EXCERPTED DATA
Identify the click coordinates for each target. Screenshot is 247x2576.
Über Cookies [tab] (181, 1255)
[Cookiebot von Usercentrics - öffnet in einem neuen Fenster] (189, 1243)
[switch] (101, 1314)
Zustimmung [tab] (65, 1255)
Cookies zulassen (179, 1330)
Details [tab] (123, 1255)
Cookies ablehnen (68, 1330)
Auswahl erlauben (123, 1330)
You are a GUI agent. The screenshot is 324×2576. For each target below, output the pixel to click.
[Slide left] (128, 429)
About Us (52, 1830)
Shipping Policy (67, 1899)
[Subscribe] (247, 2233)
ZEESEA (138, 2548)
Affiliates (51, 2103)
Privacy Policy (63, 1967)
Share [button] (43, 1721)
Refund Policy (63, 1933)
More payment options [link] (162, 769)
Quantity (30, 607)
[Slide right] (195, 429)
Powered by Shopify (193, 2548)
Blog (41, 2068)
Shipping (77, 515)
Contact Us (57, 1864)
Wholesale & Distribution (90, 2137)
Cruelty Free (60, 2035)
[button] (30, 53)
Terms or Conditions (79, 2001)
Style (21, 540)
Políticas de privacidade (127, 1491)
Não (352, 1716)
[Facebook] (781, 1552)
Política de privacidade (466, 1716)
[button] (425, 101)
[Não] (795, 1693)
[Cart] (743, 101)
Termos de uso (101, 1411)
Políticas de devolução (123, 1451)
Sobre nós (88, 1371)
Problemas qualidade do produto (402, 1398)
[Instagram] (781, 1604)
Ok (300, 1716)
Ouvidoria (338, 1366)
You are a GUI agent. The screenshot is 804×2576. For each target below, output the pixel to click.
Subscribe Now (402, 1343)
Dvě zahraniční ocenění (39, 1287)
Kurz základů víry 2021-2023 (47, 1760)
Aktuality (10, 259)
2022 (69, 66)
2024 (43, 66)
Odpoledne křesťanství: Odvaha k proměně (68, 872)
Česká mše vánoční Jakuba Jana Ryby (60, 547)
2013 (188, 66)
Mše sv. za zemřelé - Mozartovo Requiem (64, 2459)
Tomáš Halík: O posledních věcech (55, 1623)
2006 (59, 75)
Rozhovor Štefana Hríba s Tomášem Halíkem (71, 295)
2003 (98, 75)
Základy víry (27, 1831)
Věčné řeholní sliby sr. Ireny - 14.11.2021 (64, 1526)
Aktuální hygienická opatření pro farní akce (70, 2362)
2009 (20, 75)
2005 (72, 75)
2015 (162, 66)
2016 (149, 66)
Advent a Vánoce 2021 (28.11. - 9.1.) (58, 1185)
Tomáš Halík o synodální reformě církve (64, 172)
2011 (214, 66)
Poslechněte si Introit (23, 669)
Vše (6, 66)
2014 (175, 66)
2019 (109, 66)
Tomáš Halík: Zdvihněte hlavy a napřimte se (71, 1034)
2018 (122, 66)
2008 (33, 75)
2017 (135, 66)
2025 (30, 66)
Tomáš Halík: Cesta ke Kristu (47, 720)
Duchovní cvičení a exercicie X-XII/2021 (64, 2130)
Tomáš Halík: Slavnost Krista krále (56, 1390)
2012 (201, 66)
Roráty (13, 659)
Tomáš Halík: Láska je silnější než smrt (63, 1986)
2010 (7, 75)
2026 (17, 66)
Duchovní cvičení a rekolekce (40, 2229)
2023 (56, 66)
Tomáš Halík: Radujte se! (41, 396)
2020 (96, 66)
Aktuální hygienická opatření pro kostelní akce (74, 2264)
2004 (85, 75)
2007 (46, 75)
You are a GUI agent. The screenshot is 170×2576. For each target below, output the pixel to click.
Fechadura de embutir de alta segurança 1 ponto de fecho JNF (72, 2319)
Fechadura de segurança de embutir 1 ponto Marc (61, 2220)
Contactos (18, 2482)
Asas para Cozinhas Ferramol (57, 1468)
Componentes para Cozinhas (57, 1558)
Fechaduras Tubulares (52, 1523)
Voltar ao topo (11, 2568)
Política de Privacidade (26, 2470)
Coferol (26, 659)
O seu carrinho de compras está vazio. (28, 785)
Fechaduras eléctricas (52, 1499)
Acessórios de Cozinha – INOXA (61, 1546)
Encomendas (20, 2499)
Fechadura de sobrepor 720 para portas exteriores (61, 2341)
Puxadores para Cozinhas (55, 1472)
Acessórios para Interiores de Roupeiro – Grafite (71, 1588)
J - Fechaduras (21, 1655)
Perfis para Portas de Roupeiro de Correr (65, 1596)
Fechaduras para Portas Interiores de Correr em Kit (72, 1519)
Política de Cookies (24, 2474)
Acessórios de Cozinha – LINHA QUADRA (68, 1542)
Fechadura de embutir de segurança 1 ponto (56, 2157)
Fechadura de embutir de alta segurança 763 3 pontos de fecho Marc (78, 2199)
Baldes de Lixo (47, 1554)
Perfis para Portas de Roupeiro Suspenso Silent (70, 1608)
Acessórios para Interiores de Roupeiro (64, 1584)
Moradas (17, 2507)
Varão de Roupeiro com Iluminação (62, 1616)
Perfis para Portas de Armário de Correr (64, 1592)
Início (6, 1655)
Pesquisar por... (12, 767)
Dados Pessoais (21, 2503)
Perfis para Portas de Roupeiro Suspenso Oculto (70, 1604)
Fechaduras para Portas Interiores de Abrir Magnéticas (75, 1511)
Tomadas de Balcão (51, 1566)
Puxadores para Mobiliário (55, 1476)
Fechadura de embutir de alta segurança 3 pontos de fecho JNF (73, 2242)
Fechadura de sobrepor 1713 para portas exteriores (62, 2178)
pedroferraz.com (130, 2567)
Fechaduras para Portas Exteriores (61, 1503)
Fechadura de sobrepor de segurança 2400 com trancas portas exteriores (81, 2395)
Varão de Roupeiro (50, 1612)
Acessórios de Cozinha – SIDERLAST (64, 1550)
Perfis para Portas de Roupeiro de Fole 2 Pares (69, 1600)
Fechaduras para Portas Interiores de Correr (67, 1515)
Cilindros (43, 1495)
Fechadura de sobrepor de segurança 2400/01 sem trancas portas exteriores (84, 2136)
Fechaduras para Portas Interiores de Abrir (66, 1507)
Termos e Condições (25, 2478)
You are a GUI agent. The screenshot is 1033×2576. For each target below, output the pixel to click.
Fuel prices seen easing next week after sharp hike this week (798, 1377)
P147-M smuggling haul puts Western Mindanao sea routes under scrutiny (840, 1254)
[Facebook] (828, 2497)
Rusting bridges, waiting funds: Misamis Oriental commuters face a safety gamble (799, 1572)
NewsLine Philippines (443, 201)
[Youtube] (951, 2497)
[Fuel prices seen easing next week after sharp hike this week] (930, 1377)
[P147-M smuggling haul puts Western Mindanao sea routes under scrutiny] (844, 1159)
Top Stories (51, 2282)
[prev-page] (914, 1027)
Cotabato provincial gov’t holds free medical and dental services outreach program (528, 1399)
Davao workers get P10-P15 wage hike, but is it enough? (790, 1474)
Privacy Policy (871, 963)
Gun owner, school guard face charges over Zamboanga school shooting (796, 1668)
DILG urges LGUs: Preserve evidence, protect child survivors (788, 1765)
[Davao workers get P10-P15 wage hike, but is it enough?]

YOUR GOAL
Please write out each line of the listing above exactly.

SOLVED EXERCISE
Identify the click coordinates for each target. Screenshot is 247x2576.
Über Cookies [tab] (181, 1255)
[Cookiebot von Usercentrics - öffnet in einem neuen Fenster] (189, 1243)
[switch] (101, 1314)
Zustimmung [tab] (65, 1255)
Cookies zulassen (179, 1330)
Details [tab] (123, 1255)
Cookies ablehnen (68, 1330)
Auswahl erlauben (123, 1330)
You are a GUI agent. The screenshot is 324×2576. For each target below, output the pixel to click.
[Slide left] (128, 429)
About Us (52, 1830)
Shipping Policy (67, 1899)
[Subscribe] (247, 2233)
ZEESEA (138, 2548)
Affiliates (51, 2103)
Privacy Policy (63, 1967)
Share [button] (43, 1721)
Refund Policy (63, 1933)
More payment options [link] (162, 769)
Quantity (30, 607)
[Slide right] (195, 429)
Powered by Shopify (193, 2548)
Blog (41, 2068)
Shipping (77, 515)
Contact Us (57, 1864)
Wholesale & Distribution (90, 2137)
Cruelty Free (60, 2035)
[button] (30, 53)
Terms or Conditions (79, 2001)
Style (21, 540)
Políticas de privacidade (127, 1491)
Não (352, 1716)
[Facebook] (781, 1552)
Política de privacidade (466, 1716)
[button] (425, 101)
[Não] (795, 1693)
[Cart] (743, 101)
Termos de uso (101, 1411)
Políticas de devolução (123, 1451)
Sobre nós (88, 1371)
Problemas qualidade do produto (402, 1398)
[Instagram] (781, 1604)
Ok (300, 1716)
Ouvidoria (338, 1366)
You are a GUI agent. The screenshot is 804×2576. For each target below, output the pixel to click.
Subscribe Now (402, 1343)
Dvě zahraniční ocenění (39, 1287)
Kurz základů víry 2021-2023 (47, 1760)
Aktuality (10, 259)
2022 (69, 66)
2024 (43, 66)
Odpoledne křesťanství: Odvaha k proměně (68, 872)
Česká mše vánoční Jakuba Jana Ryby (60, 547)
2013 (188, 66)
Mše sv. za zemřelé - Mozartovo Requiem (64, 2459)
Tomáš Halík: O posledních věcech (55, 1623)
2006 (59, 75)
Rozhovor Štefana Hríba s Tomášem Halíkem (71, 295)
2003 (98, 75)
Základy víry (27, 1831)
Věčné řeholní sliby sr. Ireny - 14.11.2021 (64, 1526)
Aktuální hygienická opatření pro farní akce (70, 2362)
2009 (20, 75)
2005 (72, 75)
2015 (162, 66)
2016 (149, 66)
Advent a Vánoce 2021 (28.11. - 9.1.) (58, 1185)
Tomáš Halík o synodální reformě církve (64, 172)
2011 (214, 66)
Poslechněte si Introit (23, 669)
Vše (6, 66)
2014 (175, 66)
2019 (109, 66)
Tomáš Halík: Zdvihněte hlavy a napřimte se (71, 1034)
2018 (122, 66)
2008 (33, 75)
2017 (135, 66)
2025 (30, 66)
Tomáš Halík: Cesta ke Kristu (47, 720)
Duchovní cvičení a exercicie X-XII/2021 (64, 2130)
Tomáš Halík: Slavnost Krista krále (56, 1390)
2012 (201, 66)
Roráty (13, 659)
Tomáš Halík: Láska je silnější než smrt (63, 1986)
2010 (7, 75)
2026 (17, 66)
Duchovní cvičení a rekolekce (40, 2229)
2023 (56, 66)
Tomáš Halík: Radujte se! (41, 396)
2020 (96, 66)
Aktuální hygienická opatření pro kostelní akce (74, 2264)
2004 (85, 75)
2007 (46, 75)
You are a GUI agent. The screenshot is 170×2576. For each target below, output the pixel to click.
Fechadura de embutir de alta segurança 1 ponto de fecho JNF (72, 2319)
Fechadura de segurança de embutir 1 ponto Marc (61, 2220)
Contactos (18, 2482)
Asas para Cozinhas Ferramol (57, 1468)
Componentes para Cozinhas (57, 1558)
Fechaduras Tubulares (52, 1523)
Voltar ao topo (11, 2568)
Política de Privacidade (26, 2470)
Coferol (26, 659)
O seu carrinho de compras está vazio. (28, 785)
Fechaduras eléctricas (52, 1499)
Acessórios de Cozinha – INOXA (61, 1546)
Encomendas (20, 2499)
Fechadura de sobrepor 720 para portas exteriores (61, 2341)
Puxadores para Cozinhas (55, 1472)
Acessórios para Interiores de Roupeiro – Grafite (71, 1588)
J - Fechaduras (21, 1655)
Perfis para Portas de Roupeiro de Correr (65, 1596)
Fechaduras para Portas Interiores de Correr em Kit (72, 1519)
Política de Cookies (24, 2474)
Acessórios de Cozinha – LINHA QUADRA (68, 1542)
Fechadura de embutir de segurança 1 ponto (56, 2157)
Fechadura de embutir de alta segurança 763 3 pontos de fecho Marc (78, 2199)
Baldes de Lixo (47, 1554)
Perfis para Portas de Roupeiro Suspenso Silent (70, 1608)
Acessórios para Interiores de Roupeiro (64, 1584)
Moradas (17, 2507)
Varão de Roupeiro com Iluminação (62, 1616)
Perfis para Portas de Armário de Correr (64, 1592)
Início (6, 1655)
Pesquisar por... (12, 767)
Dados Pessoais (21, 2503)
Perfis para Portas de Roupeiro Suspenso Oculto (70, 1604)
Fechaduras para Portas Interiores de Abrir Magnéticas (75, 1511)
Tomadas de Balcão (51, 1566)
Puxadores para Mobiliário (55, 1476)
Fechadura de embutir de alta segurança 3 pontos de fecho JNF (73, 2242)
Fechadura de sobrepor 1713 para portas exteriores (62, 2178)
pedroferraz.com (130, 2567)
Fechaduras para Portas Exteriores (61, 1503)
Fechadura de sobrepor de segurança 2400 com trancas portas exteriores (81, 2395)
Varão de Roupeiro (50, 1612)
Acessórios de Cozinha – SIDERLAST (64, 1550)
Perfis para Portas de Roupeiro de Fole 2 Pares (69, 1600)
Fechaduras para Portas Interiores de Correr (67, 1515)
Cilindros (43, 1495)
Fechadura de sobrepor de segurança 2400/01 sem trancas portas exteriores (84, 2136)
Fechaduras para Portas Interiores de Abrir (66, 1507)
Termos e Condições (25, 2478)
You are a GUI agent. The screenshot is 1033×2576. For each target below, output the pixel to click.
Fuel prices seen easing next week after sharp hike this week (798, 1377)
P147-M smuggling haul puts Western Mindanao sea routes under scrutiny (840, 1254)
[Facebook] (828, 2497)
Rusting bridges, waiting funds: Misamis Oriental commuters face a safety gamble (799, 1572)
NewsLine Philippines (443, 201)
[Youtube] (951, 2497)
[Fuel prices seen easing next week after sharp hike this week] (930, 1377)
[P147-M smuggling haul puts Western Mindanao sea routes under scrutiny] (844, 1159)
Top Stories (51, 2282)
[prev-page] (914, 1027)
Cotabato provincial gov’t holds free medical and dental services outreach program (528, 1399)
Davao workers get P10-P15 wage hike, but is it enough? (790, 1474)
Privacy Policy (871, 963)
Gun owner, school guard face charges over Zamboanga school shooting (796, 1668)
DILG urges LGUs: Preserve evidence, protect child survivors (788, 1765)
[Davao workers get P10-P15 wage hike, but is it enough?]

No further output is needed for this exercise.